• **Problem**
Reproduce verbatim all of the data given below, but do not carry over the images.

• **Data supplied**
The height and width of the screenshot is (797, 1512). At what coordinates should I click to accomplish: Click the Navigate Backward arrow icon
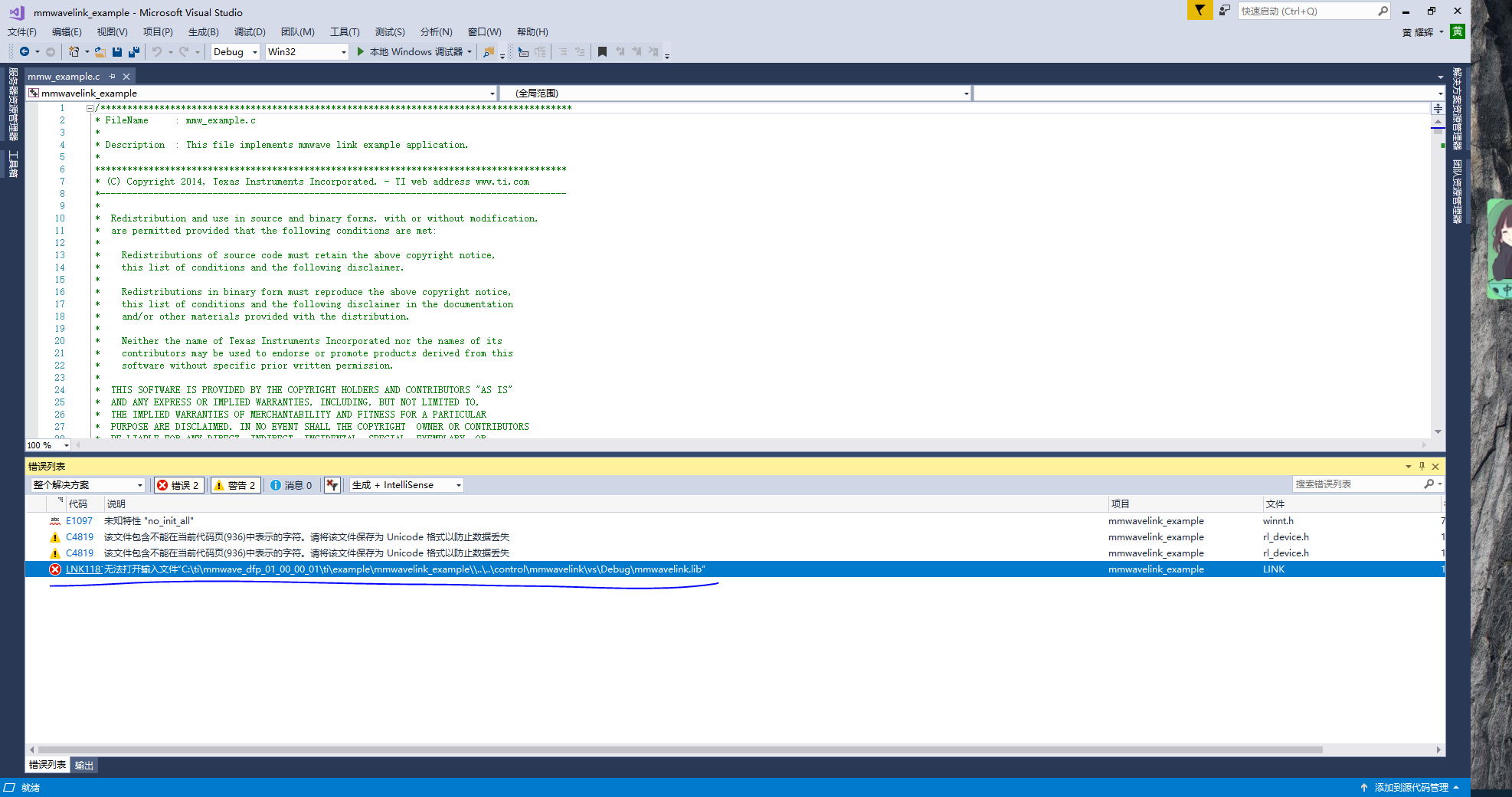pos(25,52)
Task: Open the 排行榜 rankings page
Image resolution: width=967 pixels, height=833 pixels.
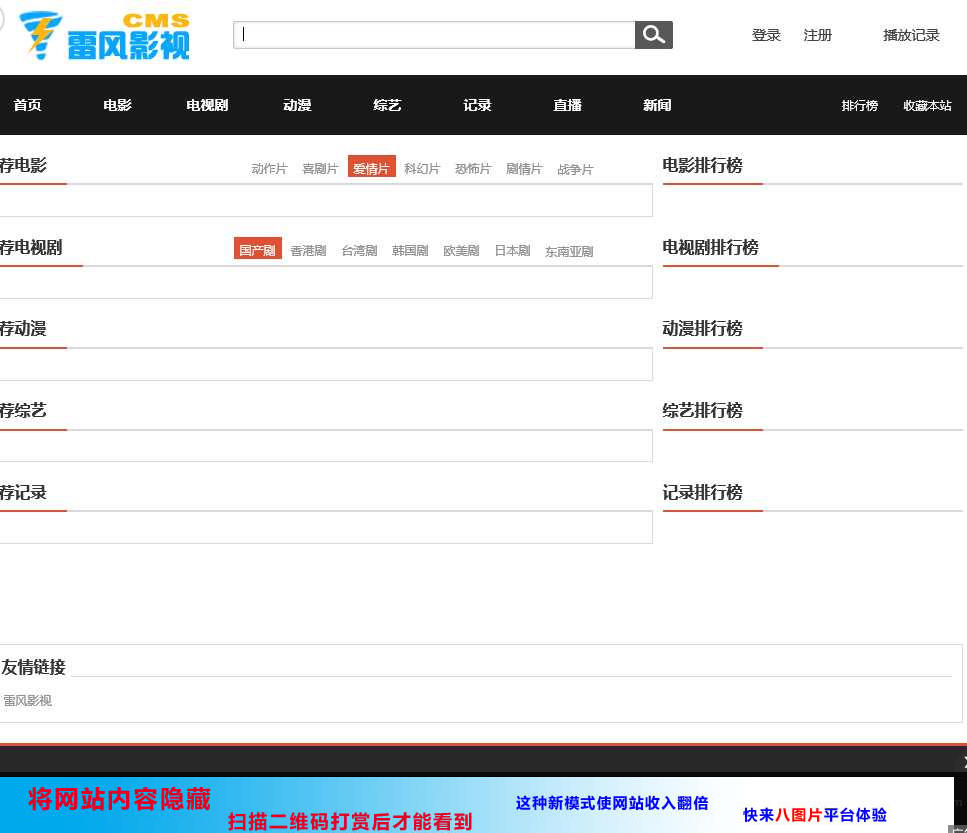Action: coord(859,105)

• **Task solution**
The height and width of the screenshot is (797, 1512). At what coordinates should I click to accomplish: Click the Navigate Backward arrow icon
pos(25,52)
Task: Open the 排行榜 rankings page
Image resolution: width=967 pixels, height=833 pixels.
Action: coord(859,105)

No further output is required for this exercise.